Text section:
^^^^^^^^

Today’s manufacturers in the metal cutting industries face numerous challenges. Distilled from conversations between myself, my colleagues and hundreds of manufacturers globally – from family-owned subcontractors to large aerospace enterprises – the following five themes sum up the essentials. This blog post will be followed by a second part discussing how to handle these challenges.
Challenge #1: Shortening product life cycles (and increasing level of product customization)
Industrial goods are getting increasingly customized. This means more models and versions of each product, making the life cycle of certain production items shorter. One could say that the clock speed of business today is faster than ever before. To get an idea of the magnitude, let’s take an example everyone knows, i.e. Mercedes Benz cars, which have lots of industrial manufacturers in their tier 1-3 levels. In the 1980s, there were no more than 10 different model variants – a number that has since risen to around 30 in 2019. The same phenomenon is happening with valves, compressors, machine tools, drills and other kinds of industrial products. And just like with Mercedes cars, the driver behind industrial goods customization lies in the increased customer demands for more special and niche applications solutions.
For metalworking manufacturers, this means that introducing new parts to the current manufacturing process must be easy and economically feasible, which boil down to two questions:
- Can the existing processes and systems be used for the new entrant?
- Can the new product be introduced without disturbing the current production?
The first has to do with manufacturing process and equipment versatility, especially around set-ups, fixturing and tool management, while the latter requires good offline preparation functionalities, such as CAM-driven NC-programming and production simulation.
Challenge #2: Demand for shorter delivery times combined with shortened planning horizon
This point is especially true for subcontracting (job shop) companies. Many manufacturers don’t know what they’ll be producing next month, let alone in six months. At it’s worst, the planning horizon may be less than two weeks!

^^^^^^^^

Prompt 1: In the blog post on metal cutting challenges, rewrite the part from "- Can the new" to "than two weeks!", swapping "planning horizon" for "forecast window".

Extracted material:

^^^^^^^^

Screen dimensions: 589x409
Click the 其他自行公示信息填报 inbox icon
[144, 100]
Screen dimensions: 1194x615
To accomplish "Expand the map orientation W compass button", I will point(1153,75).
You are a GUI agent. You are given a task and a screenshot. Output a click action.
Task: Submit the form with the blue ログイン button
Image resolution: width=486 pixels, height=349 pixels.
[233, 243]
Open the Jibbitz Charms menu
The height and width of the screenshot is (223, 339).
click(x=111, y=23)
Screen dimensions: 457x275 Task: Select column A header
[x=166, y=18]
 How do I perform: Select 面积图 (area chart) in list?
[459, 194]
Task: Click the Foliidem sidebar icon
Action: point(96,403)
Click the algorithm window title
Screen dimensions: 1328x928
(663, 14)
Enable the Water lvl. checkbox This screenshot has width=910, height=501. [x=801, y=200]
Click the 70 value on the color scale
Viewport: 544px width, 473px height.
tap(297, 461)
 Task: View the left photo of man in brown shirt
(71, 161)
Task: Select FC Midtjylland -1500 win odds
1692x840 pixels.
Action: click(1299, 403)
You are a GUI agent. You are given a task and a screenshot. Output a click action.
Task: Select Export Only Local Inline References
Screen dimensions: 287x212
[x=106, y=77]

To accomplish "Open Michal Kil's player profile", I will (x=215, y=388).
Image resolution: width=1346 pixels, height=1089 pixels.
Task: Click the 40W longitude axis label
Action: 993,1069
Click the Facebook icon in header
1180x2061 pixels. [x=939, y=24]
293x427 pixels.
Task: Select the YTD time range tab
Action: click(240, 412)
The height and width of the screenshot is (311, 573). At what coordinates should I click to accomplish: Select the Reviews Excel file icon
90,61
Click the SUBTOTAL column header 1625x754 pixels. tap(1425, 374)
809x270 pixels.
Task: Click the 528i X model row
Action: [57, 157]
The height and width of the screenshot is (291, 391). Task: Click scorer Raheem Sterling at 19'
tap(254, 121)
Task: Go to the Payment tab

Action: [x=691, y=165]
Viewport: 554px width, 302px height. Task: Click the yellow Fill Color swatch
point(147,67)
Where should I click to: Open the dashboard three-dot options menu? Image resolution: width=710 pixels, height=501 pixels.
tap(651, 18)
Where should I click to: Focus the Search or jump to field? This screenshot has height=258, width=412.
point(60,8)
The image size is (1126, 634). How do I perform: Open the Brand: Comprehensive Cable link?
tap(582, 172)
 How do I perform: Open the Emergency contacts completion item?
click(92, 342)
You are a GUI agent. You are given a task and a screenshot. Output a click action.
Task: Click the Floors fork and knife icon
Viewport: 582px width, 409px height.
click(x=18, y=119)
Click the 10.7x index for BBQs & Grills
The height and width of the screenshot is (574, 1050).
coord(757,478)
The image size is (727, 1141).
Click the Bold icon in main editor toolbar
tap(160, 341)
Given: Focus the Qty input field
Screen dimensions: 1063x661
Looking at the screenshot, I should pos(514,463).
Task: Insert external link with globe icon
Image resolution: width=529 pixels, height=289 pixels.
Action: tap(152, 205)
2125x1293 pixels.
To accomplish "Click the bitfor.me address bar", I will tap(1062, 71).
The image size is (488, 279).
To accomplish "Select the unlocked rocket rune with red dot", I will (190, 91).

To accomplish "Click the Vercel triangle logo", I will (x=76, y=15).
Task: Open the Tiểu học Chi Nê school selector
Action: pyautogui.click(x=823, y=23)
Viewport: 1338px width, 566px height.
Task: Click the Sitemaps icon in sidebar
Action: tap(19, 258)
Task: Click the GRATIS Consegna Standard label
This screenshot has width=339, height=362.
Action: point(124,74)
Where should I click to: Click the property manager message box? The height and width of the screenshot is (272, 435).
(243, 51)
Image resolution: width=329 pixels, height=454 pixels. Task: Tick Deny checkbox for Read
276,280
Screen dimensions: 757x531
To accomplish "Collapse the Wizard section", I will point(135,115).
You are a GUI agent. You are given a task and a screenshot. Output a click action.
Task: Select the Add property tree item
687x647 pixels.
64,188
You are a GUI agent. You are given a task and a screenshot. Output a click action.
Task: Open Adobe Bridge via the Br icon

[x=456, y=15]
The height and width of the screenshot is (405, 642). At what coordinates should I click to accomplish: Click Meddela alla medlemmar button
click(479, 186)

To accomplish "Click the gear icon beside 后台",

^^^^^^^^

Prompt 2: Reproduce the listing exactly, from the line with "Task: Click the GRATIS" to the line with "I will point(135,115).".

Exercise solution 1:
- Can the new product be introduced without disturbing the current production?
The first has to do with manufacturing process and equipment versatility, especially around set-ups, fixturing and tool management, while the latter requires good offline preparation functionalities, such as CAM-driven NC-programming and production simulation.
Challenge #2: Demand for shorter delivery times combined with shortened forecast window
This point is especially true for subcontracting (job shop) companies. Many manufacturers don’t know what they’ll be producing next month, let alone in six months. At it’s worst, the forecast window may be less than two weeks!

Exercise solution 2:
Task: Click the GRATIS Consegna Standard label
This screenshot has width=339, height=362.
Action: point(124,74)
Where should I click to: Click the property manager message box? The height and width of the screenshot is (272, 435).
(243, 51)
Image resolution: width=329 pixels, height=454 pixels. Task: Tick Deny checkbox for Read
276,280
Screen dimensions: 757x531
To accomplish "Collapse the Wizard section", I will point(135,115).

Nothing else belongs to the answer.